» **DESCRIPTION OF THE TASK**
Among the entries below, copy every line that carries the word "agent".
(INPUT FOR THIS TASK Opens)
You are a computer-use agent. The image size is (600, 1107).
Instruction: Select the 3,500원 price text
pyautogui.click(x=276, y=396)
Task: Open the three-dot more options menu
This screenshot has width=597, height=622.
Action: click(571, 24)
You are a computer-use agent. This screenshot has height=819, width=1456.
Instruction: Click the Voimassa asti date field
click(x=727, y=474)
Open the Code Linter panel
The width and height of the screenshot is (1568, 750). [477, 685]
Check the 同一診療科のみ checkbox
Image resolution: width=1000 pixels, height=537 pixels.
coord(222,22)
(INPUT FOR THIS TASK Closes)
(INPUT FOR THIS TASK Opens)
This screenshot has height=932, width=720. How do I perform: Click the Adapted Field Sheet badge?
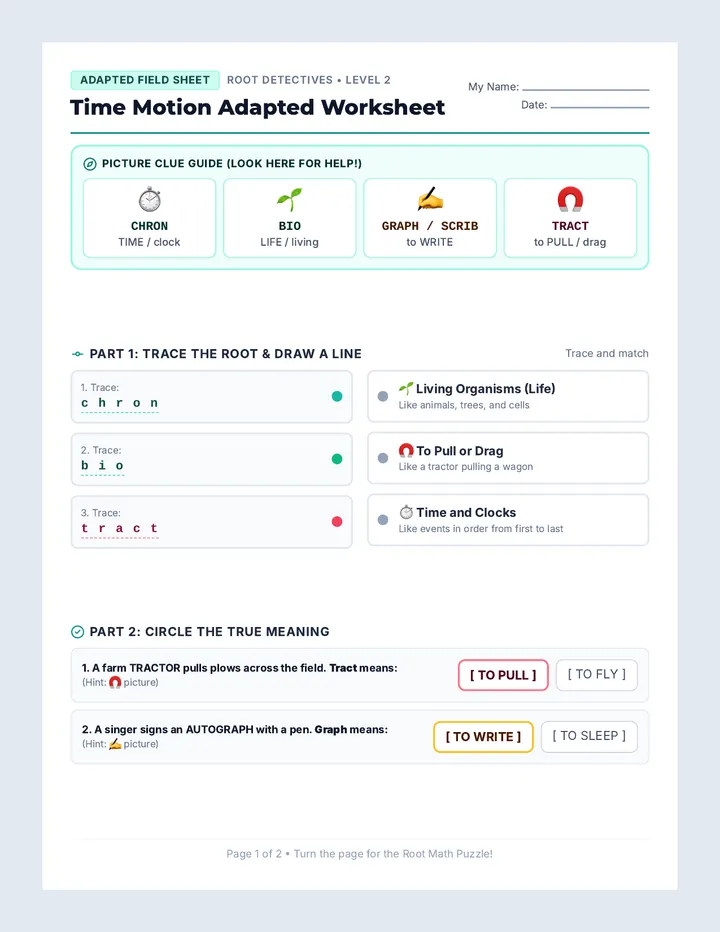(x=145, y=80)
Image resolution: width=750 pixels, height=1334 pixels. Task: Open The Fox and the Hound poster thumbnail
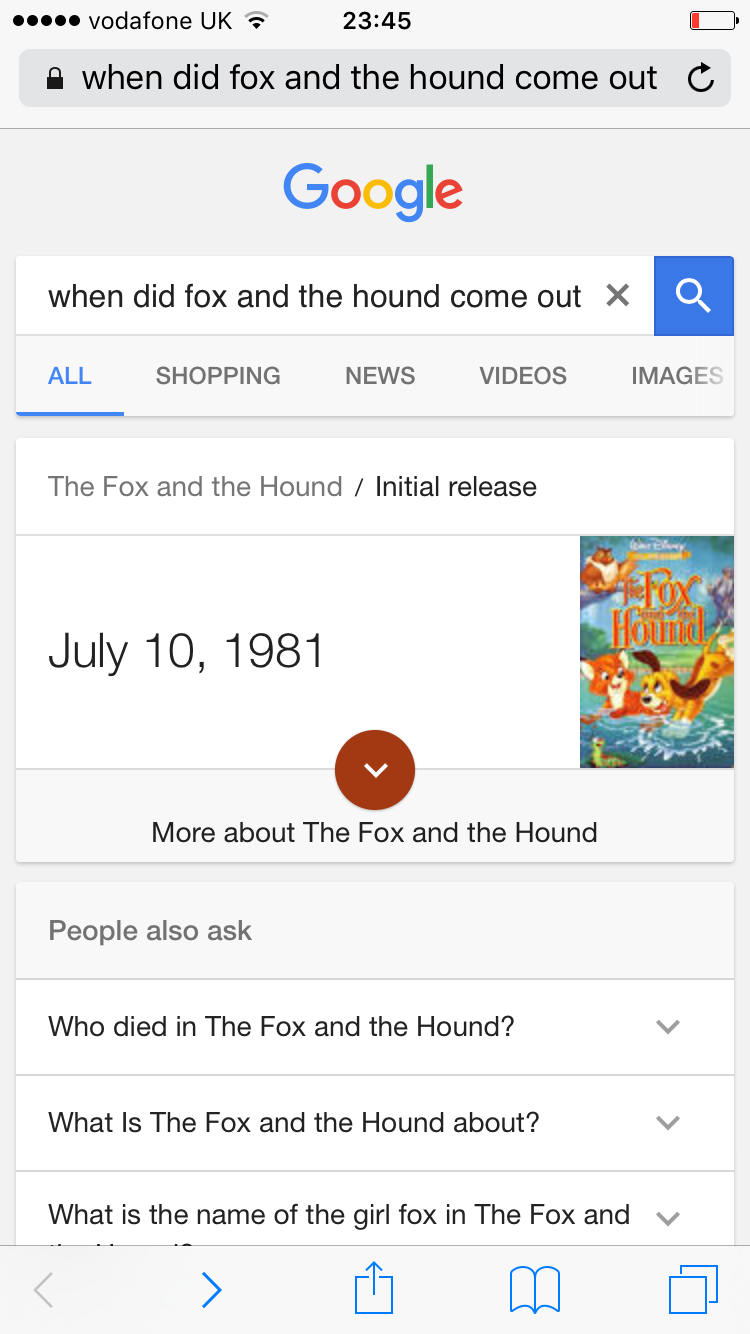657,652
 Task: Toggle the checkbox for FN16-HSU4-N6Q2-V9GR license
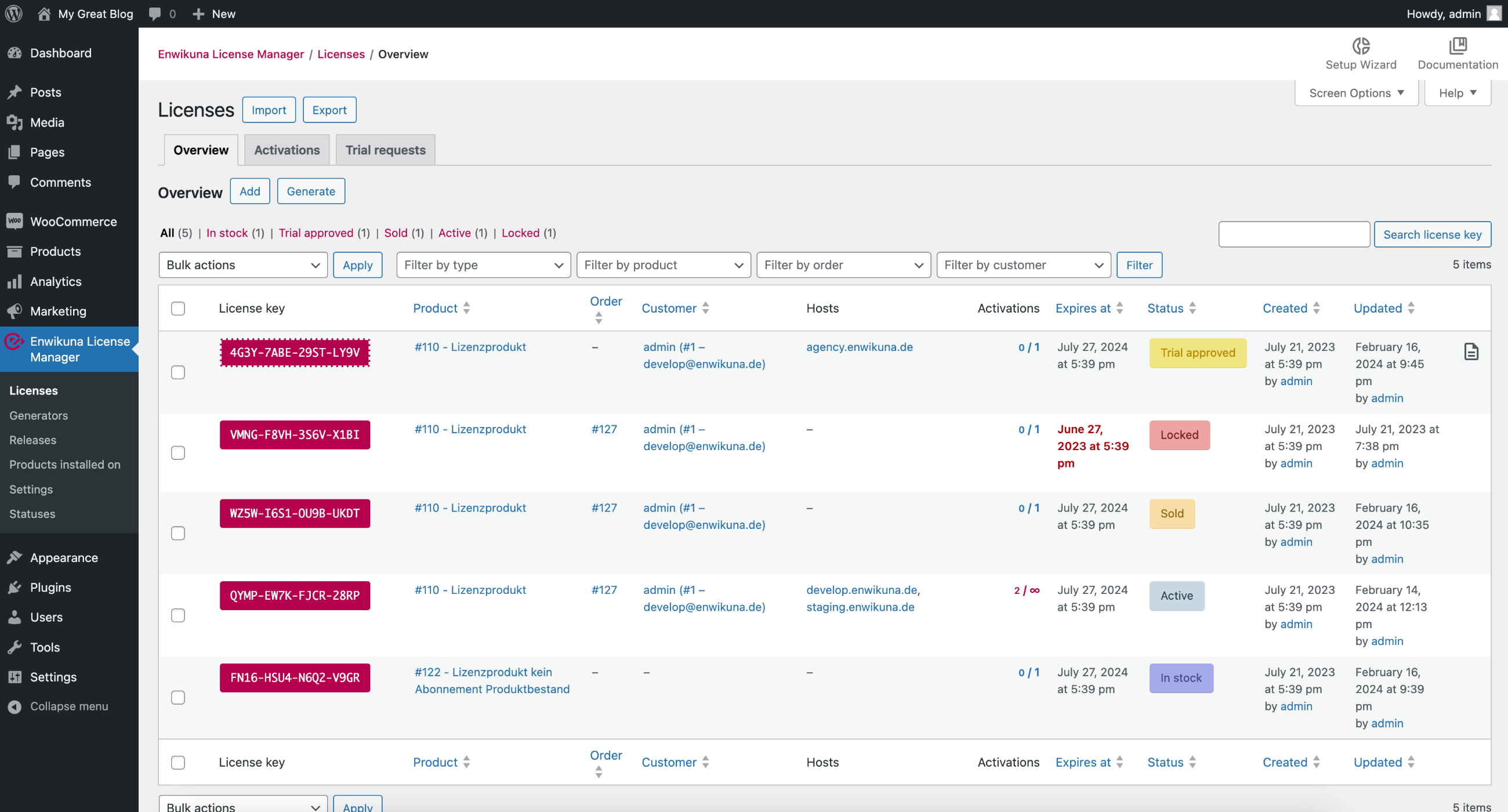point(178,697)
(INPUT FOR THIS TASK Closes)
(INPUT FOR THIS TASK Opens)
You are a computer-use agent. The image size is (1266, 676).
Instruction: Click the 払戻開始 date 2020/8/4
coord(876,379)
(INPUT FOR THIS TASK Closes)
» **ANSWER AREA**
You are a computer-use agent. The image size is (600, 1107).
You are a computer-use agent. This screenshot has height=819, width=1456.
You are a computer-use agent. The image size is (1266, 676).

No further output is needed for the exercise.